Über unsere Vögel im Winter gibt es bislang wenig wissenschaftliche Erkenntnisse. Wie passen sie sich an die kalte und futterarme Jahreszeit an? Welche Arten werden durch Winterfütterung gefördert, welche nicht? Wie wirkt sich der Klimawandel auf die Vögel im Winter aus? Diese und andere Fragen will die „Stunde der Wintervögel“ beantworten.

Dabei geht es nur mit Ihrer Meldung! Je mehr Menschen mitmachen, je mehr Beobachtungen gemeldet werden, desto größer wird die verfügbare Datenmenge, desto besser werden die Ergebnisse und desto mehr erreichen Sie für unsere Wintervögel!

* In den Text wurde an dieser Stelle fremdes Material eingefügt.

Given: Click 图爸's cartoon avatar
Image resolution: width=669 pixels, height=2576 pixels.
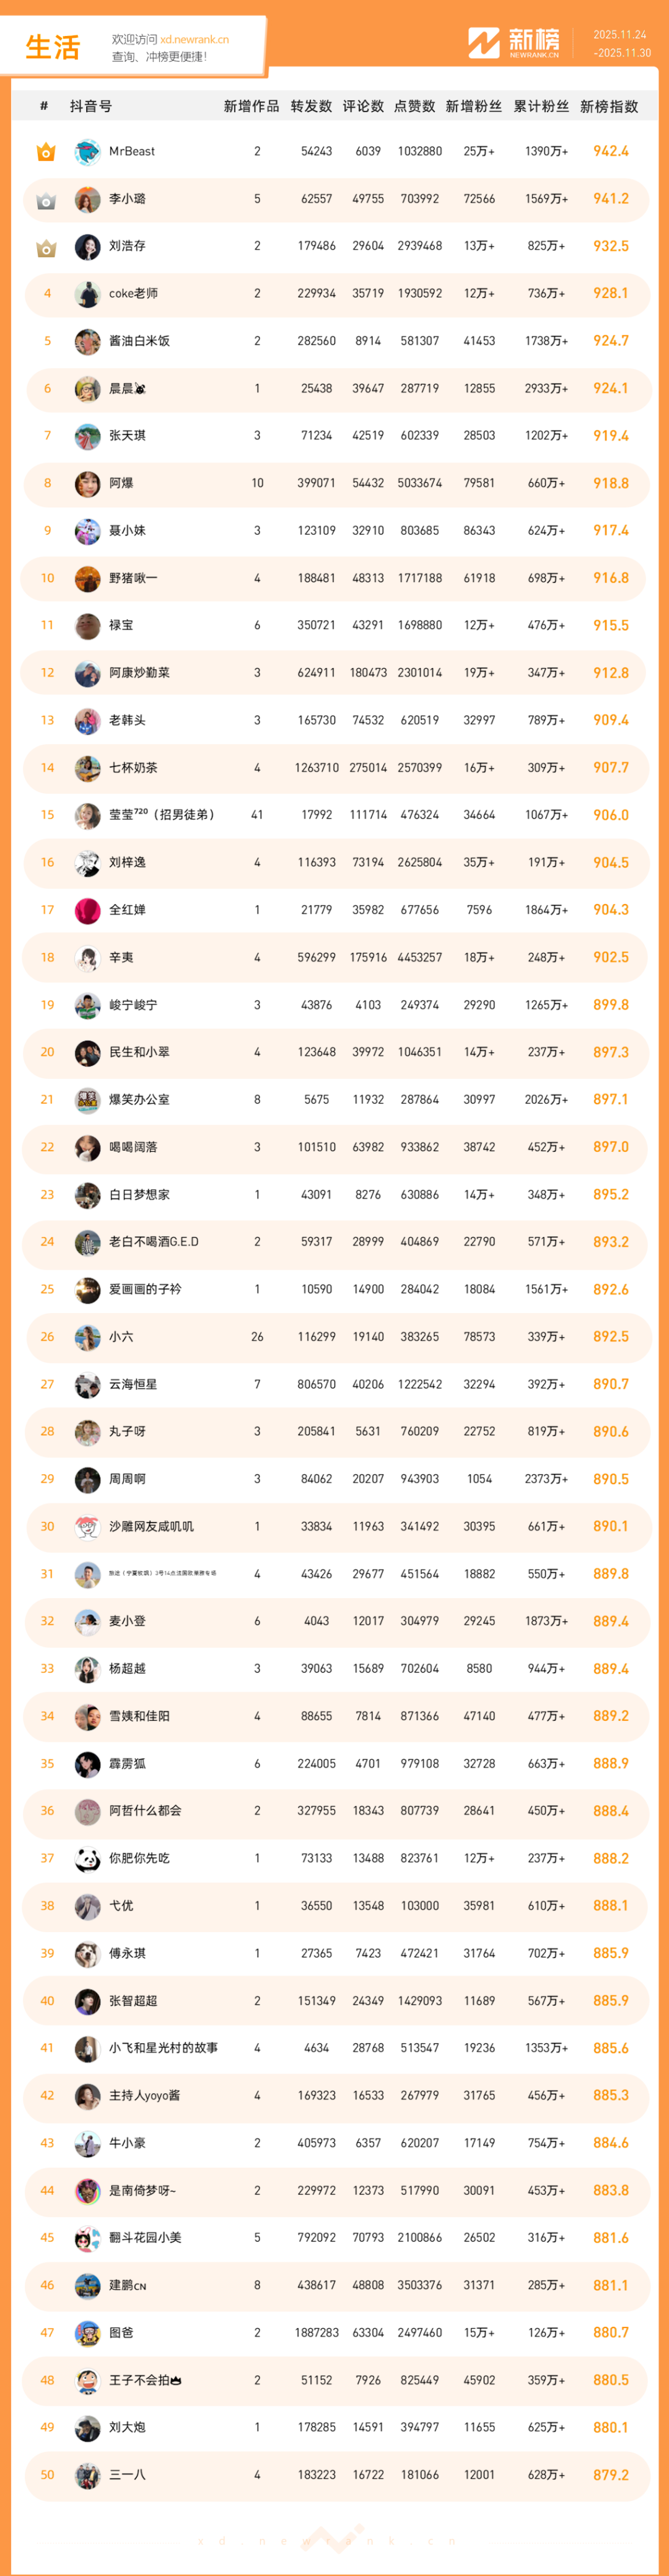Looking at the screenshot, I should coord(87,2332).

Darum erzählen Sie auch Ihren Freunden, Bekannten und Kollegen von der Aktion.

Die Stunde der Wintervögel gibt es in Bayern seit 2005 und ist sehr erfolgreich. Daher wurde sie 2010 von BirdLife Österreich und 2011 vom NABU außerhalb Bayerns übernommen.

Die Aktion steht unter dem Motto „Hinschauen bildet!“, denn durchschnittlich kennen Schulkinder in Bayern nur noch 4 der 12 häufigsten heimischen Vögel. Ermuntern Sie ihre Kinder, bei der Aktion mitzumachen! Sie fördern so spielerisch deren Allgemeinbildung.

Vogelzählung grenzenlos

Neben Deutschland zählen hunderttausende Vogelfreunde auch in England, Irland, den Niederlanden und Österreich jedes Jahr im Winter die Vögel in ihren Gärten und Parks. Dieses Jahr macht zum ersten Mal auch Tschechien bei der Stunde der Wintervögel mit. In Bayern findet die Mitmachaktion bereits zum 14. Mal statt.

EU-Projektförderung

Der LBV und der tschechische Vogelschutzverband ČSO wollen mit einer grenzübergreifenden Zusammenarbeit die Stunde der Wintervögel auch in Tschechien bekannt machen. Wir wollen Vogelfreunde auf beiden Seiten der Grenze miteinander verbinden. Das Projekt wird über die Europäische Territoriale Zusammenarbeit (ETZ), die ein Ziel im Rahmen der EU-Strukturförderung ist, und mit Mitteln aus dem Europäischen Fonds für Regionale Entwicklung (EFRE) gefördert.